**Records supplied:**
┄┄┄┄┄┄┄┄┄┄

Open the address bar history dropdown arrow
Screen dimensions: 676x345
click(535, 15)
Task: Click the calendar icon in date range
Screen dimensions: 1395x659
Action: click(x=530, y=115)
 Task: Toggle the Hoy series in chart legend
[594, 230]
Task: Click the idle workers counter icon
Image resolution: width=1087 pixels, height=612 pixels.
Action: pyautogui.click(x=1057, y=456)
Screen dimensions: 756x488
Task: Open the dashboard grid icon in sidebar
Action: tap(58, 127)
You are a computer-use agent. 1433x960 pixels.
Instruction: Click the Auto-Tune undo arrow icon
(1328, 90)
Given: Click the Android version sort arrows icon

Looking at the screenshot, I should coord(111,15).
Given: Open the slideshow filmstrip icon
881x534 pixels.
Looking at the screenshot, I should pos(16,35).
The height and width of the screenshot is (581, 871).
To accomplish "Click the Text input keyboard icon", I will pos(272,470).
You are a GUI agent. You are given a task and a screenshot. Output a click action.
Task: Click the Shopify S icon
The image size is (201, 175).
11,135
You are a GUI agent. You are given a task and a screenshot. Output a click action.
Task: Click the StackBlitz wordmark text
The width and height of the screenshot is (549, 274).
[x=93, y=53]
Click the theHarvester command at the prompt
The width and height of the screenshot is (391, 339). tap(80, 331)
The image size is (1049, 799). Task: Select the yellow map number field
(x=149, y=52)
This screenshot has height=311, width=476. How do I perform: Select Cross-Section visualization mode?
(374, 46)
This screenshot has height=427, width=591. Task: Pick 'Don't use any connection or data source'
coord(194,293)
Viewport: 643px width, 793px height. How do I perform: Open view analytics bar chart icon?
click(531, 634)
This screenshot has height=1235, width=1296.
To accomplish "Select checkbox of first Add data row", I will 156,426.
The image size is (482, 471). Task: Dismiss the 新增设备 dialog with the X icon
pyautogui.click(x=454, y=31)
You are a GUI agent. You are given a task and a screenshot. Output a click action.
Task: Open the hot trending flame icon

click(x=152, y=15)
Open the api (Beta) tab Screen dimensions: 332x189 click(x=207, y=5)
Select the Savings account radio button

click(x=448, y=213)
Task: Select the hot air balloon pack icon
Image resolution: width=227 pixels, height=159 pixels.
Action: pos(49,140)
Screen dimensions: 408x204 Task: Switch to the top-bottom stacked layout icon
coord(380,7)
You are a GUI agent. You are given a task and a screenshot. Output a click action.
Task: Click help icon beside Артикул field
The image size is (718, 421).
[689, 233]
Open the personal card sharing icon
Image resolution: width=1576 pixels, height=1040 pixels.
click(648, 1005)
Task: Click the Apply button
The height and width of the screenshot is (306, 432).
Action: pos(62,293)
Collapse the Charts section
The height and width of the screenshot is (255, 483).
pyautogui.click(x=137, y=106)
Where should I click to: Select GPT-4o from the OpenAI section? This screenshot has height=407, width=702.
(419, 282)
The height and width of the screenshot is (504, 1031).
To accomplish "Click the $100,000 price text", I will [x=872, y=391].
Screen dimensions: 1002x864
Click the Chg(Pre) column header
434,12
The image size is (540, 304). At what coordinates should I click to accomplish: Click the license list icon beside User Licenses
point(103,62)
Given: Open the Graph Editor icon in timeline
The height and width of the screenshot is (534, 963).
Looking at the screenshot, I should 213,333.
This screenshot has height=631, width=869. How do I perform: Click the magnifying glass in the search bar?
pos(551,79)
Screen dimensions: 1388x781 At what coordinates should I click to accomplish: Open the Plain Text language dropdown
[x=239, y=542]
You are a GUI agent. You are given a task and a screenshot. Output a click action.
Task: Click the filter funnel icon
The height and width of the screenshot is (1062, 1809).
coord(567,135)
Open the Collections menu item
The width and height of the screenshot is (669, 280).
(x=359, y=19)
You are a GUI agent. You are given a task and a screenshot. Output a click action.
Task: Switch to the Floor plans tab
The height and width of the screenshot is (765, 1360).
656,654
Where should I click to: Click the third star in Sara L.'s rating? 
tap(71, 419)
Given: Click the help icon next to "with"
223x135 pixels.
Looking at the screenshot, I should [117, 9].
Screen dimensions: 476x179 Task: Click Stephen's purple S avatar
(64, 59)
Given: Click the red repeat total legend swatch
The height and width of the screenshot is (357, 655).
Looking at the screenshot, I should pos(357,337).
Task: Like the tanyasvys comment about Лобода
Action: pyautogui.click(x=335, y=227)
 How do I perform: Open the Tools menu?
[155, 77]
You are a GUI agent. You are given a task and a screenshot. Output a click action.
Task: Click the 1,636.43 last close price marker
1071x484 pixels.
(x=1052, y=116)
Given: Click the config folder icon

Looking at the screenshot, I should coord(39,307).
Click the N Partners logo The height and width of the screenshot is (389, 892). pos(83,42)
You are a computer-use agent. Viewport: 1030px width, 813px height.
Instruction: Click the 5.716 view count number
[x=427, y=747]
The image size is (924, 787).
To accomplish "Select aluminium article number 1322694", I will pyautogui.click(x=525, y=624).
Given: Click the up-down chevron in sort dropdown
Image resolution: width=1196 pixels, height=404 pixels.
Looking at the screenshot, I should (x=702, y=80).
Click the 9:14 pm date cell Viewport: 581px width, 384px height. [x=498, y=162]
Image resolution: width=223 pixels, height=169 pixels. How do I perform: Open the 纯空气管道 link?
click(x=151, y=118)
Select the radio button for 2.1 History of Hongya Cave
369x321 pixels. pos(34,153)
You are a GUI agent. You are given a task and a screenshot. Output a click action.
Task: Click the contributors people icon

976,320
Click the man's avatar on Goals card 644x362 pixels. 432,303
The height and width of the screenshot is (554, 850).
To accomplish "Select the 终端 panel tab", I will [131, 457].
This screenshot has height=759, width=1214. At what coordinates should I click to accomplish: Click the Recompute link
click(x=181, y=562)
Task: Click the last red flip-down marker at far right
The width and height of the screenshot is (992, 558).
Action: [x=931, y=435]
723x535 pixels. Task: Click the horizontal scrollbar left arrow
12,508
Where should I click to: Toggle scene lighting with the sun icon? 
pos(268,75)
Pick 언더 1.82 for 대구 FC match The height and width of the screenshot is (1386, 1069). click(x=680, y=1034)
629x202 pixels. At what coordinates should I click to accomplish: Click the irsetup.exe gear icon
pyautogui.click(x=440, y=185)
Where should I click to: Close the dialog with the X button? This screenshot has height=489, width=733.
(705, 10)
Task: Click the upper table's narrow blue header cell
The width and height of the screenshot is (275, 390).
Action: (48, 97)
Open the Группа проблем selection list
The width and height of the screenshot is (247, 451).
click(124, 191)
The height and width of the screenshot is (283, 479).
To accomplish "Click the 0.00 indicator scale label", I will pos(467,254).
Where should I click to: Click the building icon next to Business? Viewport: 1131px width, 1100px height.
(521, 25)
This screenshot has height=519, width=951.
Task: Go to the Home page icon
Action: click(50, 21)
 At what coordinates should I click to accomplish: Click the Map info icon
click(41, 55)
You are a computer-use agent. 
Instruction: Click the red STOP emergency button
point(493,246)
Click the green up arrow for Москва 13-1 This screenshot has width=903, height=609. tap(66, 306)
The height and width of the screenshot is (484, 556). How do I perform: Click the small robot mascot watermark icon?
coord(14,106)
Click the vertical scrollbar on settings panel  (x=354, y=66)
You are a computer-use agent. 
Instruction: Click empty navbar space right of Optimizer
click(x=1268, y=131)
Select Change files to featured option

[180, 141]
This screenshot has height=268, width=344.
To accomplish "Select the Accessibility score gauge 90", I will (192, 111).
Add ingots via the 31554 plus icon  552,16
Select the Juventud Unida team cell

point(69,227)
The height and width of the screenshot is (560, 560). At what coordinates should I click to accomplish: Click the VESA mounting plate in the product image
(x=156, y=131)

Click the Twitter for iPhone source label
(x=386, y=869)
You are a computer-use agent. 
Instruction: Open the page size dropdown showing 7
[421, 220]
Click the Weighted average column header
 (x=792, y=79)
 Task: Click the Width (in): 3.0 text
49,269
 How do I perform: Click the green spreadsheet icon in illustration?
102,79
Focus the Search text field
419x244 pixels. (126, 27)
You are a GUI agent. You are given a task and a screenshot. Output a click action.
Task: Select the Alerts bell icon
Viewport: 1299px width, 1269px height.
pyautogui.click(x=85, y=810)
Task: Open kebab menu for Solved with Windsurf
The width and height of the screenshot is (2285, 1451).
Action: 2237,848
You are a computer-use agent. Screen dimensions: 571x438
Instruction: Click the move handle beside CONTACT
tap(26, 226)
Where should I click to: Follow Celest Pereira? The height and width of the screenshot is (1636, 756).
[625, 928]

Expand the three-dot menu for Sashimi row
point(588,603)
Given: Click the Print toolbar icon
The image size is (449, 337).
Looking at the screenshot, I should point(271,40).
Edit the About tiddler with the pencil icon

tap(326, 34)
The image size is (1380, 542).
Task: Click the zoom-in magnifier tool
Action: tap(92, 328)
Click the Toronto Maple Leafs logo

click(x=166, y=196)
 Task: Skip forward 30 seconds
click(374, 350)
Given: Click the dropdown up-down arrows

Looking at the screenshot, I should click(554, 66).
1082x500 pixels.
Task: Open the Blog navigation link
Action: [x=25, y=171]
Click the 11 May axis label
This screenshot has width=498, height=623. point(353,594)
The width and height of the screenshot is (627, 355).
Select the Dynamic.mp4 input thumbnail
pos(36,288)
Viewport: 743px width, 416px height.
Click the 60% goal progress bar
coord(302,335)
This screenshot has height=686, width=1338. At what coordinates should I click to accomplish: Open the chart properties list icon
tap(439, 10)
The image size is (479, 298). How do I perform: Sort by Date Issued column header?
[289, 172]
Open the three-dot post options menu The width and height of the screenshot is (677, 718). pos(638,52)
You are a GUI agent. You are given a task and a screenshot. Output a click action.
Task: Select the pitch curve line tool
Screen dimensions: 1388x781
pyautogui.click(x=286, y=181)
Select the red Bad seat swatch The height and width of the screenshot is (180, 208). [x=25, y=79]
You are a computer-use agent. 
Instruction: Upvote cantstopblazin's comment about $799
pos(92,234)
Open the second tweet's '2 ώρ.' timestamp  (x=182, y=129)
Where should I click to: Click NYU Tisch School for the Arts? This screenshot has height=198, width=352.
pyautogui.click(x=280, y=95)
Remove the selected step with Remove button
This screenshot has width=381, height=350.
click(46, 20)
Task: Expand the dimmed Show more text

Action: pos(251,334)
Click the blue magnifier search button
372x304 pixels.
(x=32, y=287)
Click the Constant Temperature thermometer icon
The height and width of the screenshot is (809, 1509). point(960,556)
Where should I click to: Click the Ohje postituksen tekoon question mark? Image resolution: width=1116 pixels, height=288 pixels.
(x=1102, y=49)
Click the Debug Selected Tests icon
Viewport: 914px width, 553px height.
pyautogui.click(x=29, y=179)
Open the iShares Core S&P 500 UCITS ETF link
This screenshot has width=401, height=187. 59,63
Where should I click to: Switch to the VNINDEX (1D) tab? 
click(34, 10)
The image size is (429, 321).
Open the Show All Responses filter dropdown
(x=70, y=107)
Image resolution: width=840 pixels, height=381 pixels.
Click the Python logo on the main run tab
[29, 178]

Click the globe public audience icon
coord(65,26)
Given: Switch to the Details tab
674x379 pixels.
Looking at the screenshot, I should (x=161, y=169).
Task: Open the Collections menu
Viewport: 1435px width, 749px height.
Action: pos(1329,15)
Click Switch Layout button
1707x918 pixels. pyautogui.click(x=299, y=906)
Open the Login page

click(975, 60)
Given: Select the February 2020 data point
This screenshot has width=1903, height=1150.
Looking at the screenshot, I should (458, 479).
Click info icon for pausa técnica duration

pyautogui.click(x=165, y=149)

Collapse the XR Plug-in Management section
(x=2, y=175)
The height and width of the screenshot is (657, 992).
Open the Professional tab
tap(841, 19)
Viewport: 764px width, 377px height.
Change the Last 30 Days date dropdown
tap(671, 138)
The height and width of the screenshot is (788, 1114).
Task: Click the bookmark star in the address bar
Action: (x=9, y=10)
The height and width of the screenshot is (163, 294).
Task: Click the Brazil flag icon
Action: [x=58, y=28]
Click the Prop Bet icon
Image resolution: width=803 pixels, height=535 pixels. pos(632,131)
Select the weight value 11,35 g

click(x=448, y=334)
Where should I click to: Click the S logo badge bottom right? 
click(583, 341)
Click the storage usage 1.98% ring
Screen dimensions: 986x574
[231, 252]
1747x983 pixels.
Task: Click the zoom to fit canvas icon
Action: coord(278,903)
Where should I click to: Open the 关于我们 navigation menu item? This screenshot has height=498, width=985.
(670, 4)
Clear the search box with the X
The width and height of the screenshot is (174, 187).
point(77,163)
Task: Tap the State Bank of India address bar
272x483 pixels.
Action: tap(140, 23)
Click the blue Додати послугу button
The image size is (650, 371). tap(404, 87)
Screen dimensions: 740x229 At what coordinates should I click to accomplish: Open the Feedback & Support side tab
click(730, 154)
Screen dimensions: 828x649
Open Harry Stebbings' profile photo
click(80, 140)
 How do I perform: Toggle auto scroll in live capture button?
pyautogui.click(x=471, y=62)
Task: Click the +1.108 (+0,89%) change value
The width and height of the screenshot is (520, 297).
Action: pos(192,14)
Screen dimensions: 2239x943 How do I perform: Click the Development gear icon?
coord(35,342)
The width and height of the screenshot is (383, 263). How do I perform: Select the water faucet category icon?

┄┄┄┄┄┄┄┄┄┄

**Exercise prompt:** Please count the lines in the items above that contain the word "filter", matching case exactly, and give only the number.

**Final answer:** 2